DIRECTIONS FOR THIS TASK → Transcribe the records in full.

+++++

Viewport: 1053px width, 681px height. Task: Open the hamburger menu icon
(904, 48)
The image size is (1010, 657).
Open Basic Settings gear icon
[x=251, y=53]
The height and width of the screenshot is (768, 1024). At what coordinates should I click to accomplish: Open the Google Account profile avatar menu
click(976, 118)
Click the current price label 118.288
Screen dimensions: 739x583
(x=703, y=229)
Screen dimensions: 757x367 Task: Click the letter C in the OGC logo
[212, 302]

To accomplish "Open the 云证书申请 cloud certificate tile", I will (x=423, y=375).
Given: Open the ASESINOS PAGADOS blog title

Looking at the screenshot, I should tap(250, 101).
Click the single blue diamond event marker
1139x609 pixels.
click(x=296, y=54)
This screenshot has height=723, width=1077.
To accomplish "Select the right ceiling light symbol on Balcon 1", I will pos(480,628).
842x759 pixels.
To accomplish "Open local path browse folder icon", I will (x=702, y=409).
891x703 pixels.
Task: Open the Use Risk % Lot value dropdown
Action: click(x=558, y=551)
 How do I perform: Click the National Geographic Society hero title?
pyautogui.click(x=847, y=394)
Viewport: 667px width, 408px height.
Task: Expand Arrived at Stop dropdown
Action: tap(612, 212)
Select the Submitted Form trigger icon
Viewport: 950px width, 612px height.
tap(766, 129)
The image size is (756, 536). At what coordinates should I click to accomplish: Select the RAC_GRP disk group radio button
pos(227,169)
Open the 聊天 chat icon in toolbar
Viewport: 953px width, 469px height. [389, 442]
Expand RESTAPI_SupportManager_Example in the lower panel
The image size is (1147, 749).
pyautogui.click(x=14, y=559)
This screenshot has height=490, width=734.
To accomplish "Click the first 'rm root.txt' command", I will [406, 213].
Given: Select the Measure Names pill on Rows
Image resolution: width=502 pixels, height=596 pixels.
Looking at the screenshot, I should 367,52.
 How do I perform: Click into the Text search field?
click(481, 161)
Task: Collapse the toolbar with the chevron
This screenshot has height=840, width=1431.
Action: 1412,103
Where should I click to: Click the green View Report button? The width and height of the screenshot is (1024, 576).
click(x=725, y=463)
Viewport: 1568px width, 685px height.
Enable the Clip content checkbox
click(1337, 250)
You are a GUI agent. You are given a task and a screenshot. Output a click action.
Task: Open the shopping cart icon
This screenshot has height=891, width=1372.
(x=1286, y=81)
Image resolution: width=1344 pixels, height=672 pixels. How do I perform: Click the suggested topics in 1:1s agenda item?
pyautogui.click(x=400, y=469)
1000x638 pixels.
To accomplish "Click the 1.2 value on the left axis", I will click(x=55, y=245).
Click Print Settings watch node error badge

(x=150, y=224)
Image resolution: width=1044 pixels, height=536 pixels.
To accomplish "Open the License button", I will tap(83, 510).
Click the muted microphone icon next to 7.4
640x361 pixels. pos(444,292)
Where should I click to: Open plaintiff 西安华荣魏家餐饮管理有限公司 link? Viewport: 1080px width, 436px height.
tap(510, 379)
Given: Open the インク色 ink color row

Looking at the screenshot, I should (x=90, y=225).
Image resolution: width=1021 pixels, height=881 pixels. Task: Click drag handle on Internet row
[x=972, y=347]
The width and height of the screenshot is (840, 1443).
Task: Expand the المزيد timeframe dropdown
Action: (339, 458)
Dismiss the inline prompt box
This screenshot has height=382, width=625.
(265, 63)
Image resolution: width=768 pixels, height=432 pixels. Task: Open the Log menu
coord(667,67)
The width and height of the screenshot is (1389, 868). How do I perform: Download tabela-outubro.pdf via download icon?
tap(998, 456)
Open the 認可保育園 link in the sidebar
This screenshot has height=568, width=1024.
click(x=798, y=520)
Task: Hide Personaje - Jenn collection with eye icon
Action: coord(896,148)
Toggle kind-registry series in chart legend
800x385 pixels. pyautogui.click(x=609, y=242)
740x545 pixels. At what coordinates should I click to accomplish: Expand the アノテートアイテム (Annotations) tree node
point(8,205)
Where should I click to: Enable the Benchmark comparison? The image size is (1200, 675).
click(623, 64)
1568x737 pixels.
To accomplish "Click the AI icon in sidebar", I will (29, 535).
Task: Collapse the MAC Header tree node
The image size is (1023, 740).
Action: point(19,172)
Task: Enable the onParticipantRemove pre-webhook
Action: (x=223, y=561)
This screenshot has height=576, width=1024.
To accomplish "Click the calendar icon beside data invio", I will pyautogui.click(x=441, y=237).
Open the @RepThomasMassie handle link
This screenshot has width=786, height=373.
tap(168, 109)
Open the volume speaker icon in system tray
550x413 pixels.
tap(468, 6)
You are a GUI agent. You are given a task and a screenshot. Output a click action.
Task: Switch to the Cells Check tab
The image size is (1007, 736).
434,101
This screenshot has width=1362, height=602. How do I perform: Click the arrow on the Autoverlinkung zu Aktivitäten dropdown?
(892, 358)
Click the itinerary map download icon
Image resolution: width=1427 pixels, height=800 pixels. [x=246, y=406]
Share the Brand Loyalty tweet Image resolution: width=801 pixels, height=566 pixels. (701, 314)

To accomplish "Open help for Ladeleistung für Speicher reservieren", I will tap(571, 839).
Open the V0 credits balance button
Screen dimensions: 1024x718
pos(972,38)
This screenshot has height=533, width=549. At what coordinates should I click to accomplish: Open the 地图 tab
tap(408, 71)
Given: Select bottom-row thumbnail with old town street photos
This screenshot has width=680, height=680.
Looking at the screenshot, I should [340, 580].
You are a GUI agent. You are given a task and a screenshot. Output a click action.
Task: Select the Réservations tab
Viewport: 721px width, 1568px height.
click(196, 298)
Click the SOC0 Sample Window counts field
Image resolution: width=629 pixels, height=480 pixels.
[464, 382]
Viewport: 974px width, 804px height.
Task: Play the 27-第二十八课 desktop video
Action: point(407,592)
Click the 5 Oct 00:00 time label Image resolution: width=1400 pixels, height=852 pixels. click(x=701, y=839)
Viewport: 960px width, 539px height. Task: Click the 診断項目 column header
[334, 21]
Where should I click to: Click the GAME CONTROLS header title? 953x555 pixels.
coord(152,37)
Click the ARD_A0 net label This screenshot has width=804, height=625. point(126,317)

+++++

RESULT FOR THIS EXERCISE →
Viewport: 1053px width, 681px height. Task: Open the hamburger menu icon
(904, 48)
The image size is (1010, 657).
Open Basic Settings gear icon
[x=251, y=53]
The height and width of the screenshot is (768, 1024). At what coordinates should I click to accomplish: Open the Google Account profile avatar menu
click(976, 118)
Click the current price label 118.288
Screen dimensions: 739x583
(x=703, y=229)
Screen dimensions: 757x367 Task: Click the letter C in the OGC logo
[212, 302]

To accomplish "Open the 云证书申请 cloud certificate tile", I will (x=423, y=375).
Given: Open the ASESINOS PAGADOS blog title

Looking at the screenshot, I should tap(250, 101).
Click the single blue diamond event marker
1139x609 pixels.
click(x=296, y=54)
This screenshot has height=723, width=1077.
To accomplish "Select the right ceiling light symbol on Balcon 1", I will pos(480,628).
842x759 pixels.
To accomplish "Open local path browse folder icon", I will (x=702, y=409).
891x703 pixels.
Task: Open the Use Risk % Lot value dropdown
Action: click(x=558, y=551)
 How do I perform: Click the National Geographic Society hero title?
pyautogui.click(x=847, y=394)
Viewport: 667px width, 408px height.
Task: Expand Arrived at Stop dropdown
Action: tap(612, 212)
Select the Submitted Form trigger icon
Viewport: 950px width, 612px height.
tap(766, 129)
The image size is (756, 536). At what coordinates should I click to accomplish: Select the RAC_GRP disk group radio button
pos(227,169)
Open the 聊天 chat icon in toolbar
Viewport: 953px width, 469px height. [389, 442]
Expand RESTAPI_SupportManager_Example in the lower panel
The image size is (1147, 749).
pyautogui.click(x=14, y=559)
This screenshot has height=490, width=734.
To accomplish "Click the first 'rm root.txt' command", I will [406, 213].
Given: Select the Measure Names pill on Rows
Image resolution: width=502 pixels, height=596 pixels.
Looking at the screenshot, I should 367,52.
 How do I perform: Click into the Text search field?
click(481, 161)
Task: Collapse the toolbar with the chevron
This screenshot has height=840, width=1431.
Action: 1412,103
Where should I click to: Click the green View Report button? The width and height of the screenshot is (1024, 576).
click(x=725, y=463)
Viewport: 1568px width, 685px height.
Enable the Clip content checkbox
click(1337, 250)
You are a GUI agent. You are given a task and a screenshot. Output a click action.
Task: Open the shopping cart icon
This screenshot has height=891, width=1372.
(x=1286, y=81)
Image resolution: width=1344 pixels, height=672 pixels. How do I perform: Click the suggested topics in 1:1s agenda item?
pyautogui.click(x=400, y=469)
1000x638 pixels.
To accomplish "Click the 1.2 value on the left axis", I will click(x=55, y=245).
Click Print Settings watch node error badge

(x=150, y=224)
Image resolution: width=1044 pixels, height=536 pixels.
To accomplish "Open the License button", I will tap(83, 510).
Click the muted microphone icon next to 7.4
640x361 pixels. pos(444,292)
Where should I click to: Open plaintiff 西安华荣魏家餐饮管理有限公司 link? Viewport: 1080px width, 436px height.
tap(510, 379)
Given: Open the インク色 ink color row

Looking at the screenshot, I should (x=90, y=225).
Image resolution: width=1021 pixels, height=881 pixels. Task: Click drag handle on Internet row
[x=972, y=347]
The width and height of the screenshot is (840, 1443).
Task: Expand the المزيد timeframe dropdown
Action: (339, 458)
Dismiss the inline prompt box
This screenshot has height=382, width=625.
(265, 63)
Image resolution: width=768 pixels, height=432 pixels. Task: Open the Log menu
coord(667,67)
The width and height of the screenshot is (1389, 868). How do I perform: Download tabela-outubro.pdf via download icon?
tap(998, 456)
Open the 認可保育園 link in the sidebar
This screenshot has height=568, width=1024.
click(x=798, y=520)
Task: Hide Personaje - Jenn collection with eye icon
Action: coord(896,148)
Toggle kind-registry series in chart legend
800x385 pixels. pyautogui.click(x=609, y=242)
740x545 pixels. At what coordinates should I click to accomplish: Expand the アノテートアイテム (Annotations) tree node
point(8,205)
Where should I click to: Enable the Benchmark comparison? The image size is (1200, 675).
click(623, 64)
1568x737 pixels.
To accomplish "Click the AI icon in sidebar", I will (29, 535).
Task: Collapse the MAC Header tree node
The image size is (1023, 740).
Action: point(19,172)
Task: Enable the onParticipantRemove pre-webhook
Action: (x=223, y=561)
This screenshot has height=576, width=1024.
To accomplish "Click the calendar icon beside data invio", I will pyautogui.click(x=441, y=237).
Open the @RepThomasMassie handle link
This screenshot has width=786, height=373.
tap(168, 109)
Open the volume speaker icon in system tray
550x413 pixels.
tap(468, 6)
You are a GUI agent. You are given a task and a screenshot. Output a click action.
Task: Switch to the Cells Check tab
The image size is (1007, 736).
434,101
This screenshot has width=1362, height=602. How do I perform: Click the arrow on the Autoverlinkung zu Aktivitäten dropdown?
(892, 358)
Click the itinerary map download icon
Image resolution: width=1427 pixels, height=800 pixels. [x=246, y=406]
Share the Brand Loyalty tweet Image resolution: width=801 pixels, height=566 pixels. (701, 314)

To accomplish "Open help for Ladeleistung für Speicher reservieren", I will tap(571, 839).
Open the V0 credits balance button
Screen dimensions: 1024x718
pos(972,38)
This screenshot has height=533, width=549. At what coordinates should I click to accomplish: Open the 地图 tab
tap(408, 71)
Given: Select bottom-row thumbnail with old town street photos
This screenshot has width=680, height=680.
Looking at the screenshot, I should [340, 580].
You are a GUI agent. You are given a task and a screenshot. Output a click action.
Task: Select the Réservations tab
Viewport: 721px width, 1568px height.
click(196, 298)
Click the SOC0 Sample Window counts field
Image resolution: width=629 pixels, height=480 pixels.
[464, 382]
Viewport: 974px width, 804px height.
Task: Play the 27-第二十八课 desktop video
Action: point(407,592)
Click the 5 Oct 00:00 time label Image resolution: width=1400 pixels, height=852 pixels. click(x=701, y=839)
Viewport: 960px width, 539px height. Task: Click the 診断項目 column header
[334, 21]
Where should I click to: Click the GAME CONTROLS header title? 953x555 pixels.
coord(152,37)
Click the ARD_A0 net label This screenshot has width=804, height=625. point(126,317)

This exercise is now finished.